Let's say I have these instructions:
4: bb 01 00 00 00 mov $1,%ebx
9: bb 02 00 00 00 mov $2,%ebx
e: b3 03 mov $3,%bl
What happens if CPU1 writes 00 48 c7 c3 04 00 00 00
to memory address 8 (i.e. 64-bit aligned) while CPU2 is executing these same instructions? The instruction stream would atomically change from 2 instructions to 1 like this:
4: bb 01 00 00 00 mov $1,%ebx
9: 48 c7 c3 04 00 00 00 mov $4,%rbx
Since CPU1 is writing to the same memory that CPU2 is reading from, there's contention.
Would the write cause the CPU2 pipeline to stall while it refreshes its L1 cache?
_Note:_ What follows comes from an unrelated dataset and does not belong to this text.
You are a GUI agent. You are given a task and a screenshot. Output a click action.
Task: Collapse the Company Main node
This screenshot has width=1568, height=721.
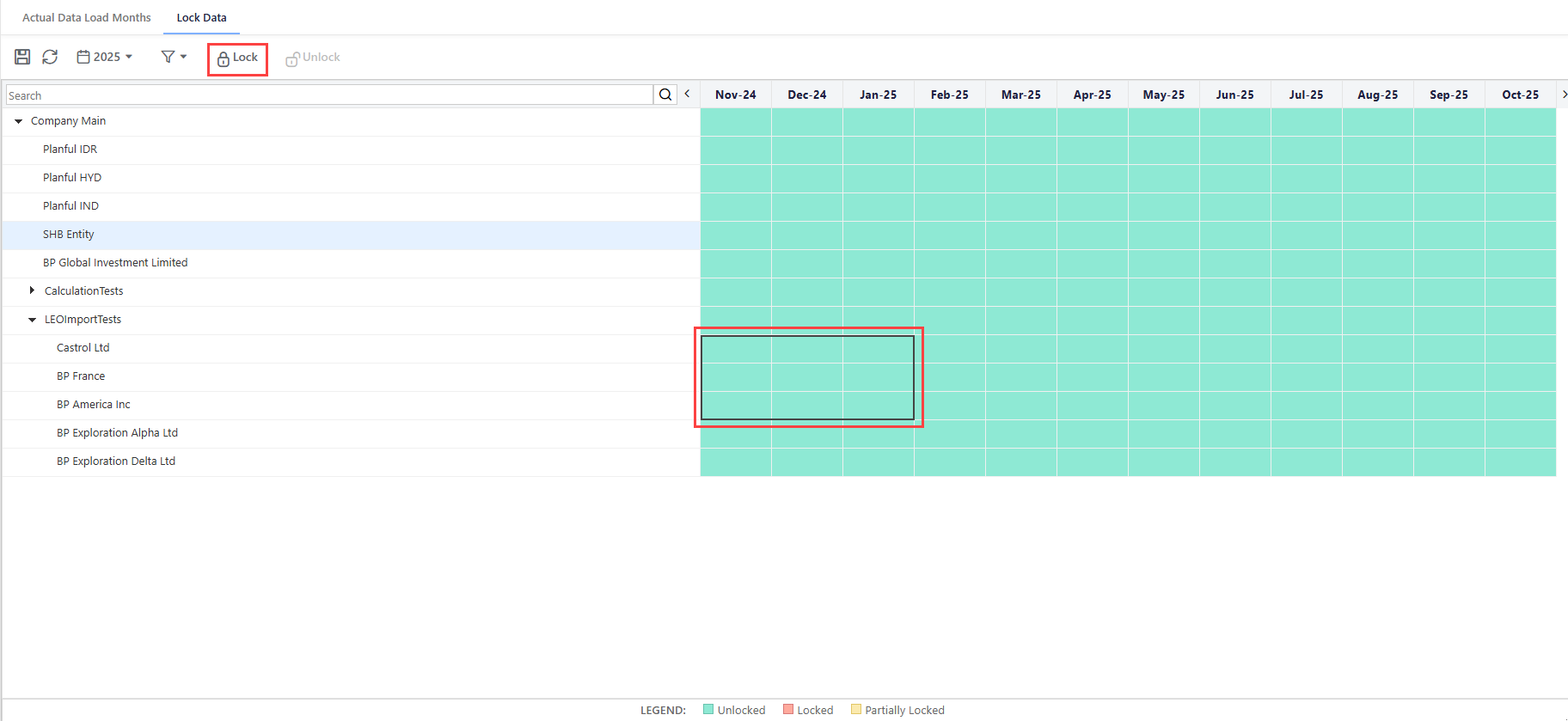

Let's say that CPU2 has just completed the "fetch" pĥase for mov $2
, would that be discarded in order to re-fetch the updated memory?
Additionally there's the issue of atomicity when changing 2 instructions into 1.
I found this quite old document that mentions "The instruction fetch unit fetches one 32-byte cache line in each clock cycle from the instruction cache memory" which I think can be interpreted to mean that each instruction gets a fresh copy of the cache line from L1, even if they share the same cache line. But I don't know if/how this applies to modern CPUs.
If the above is correct, that would mean after fetching mov $2
into the pipeline, it's possible the next fetch would get the updated value at address e
and try to execute 00 00
(add %al,(%rax)
) which would probably fail.
But if the fetch of mov $2
brings mov $3
into an "instruction cache", would it
make sense to think that the next fetch would just get the instruction from that cache (and return mov $3
) without re-querying L1?
This would effectively make the fetch of these 2 instructions atomic, as long as they share a cache line.
So which is it? Basically there's too many unknowns and too much I can only speculate about, so I'd really appreciate a clockcycle-by-clockcycle breakdown of how 2 fetch phases of the pipeline interact with (changes in) the memory they access.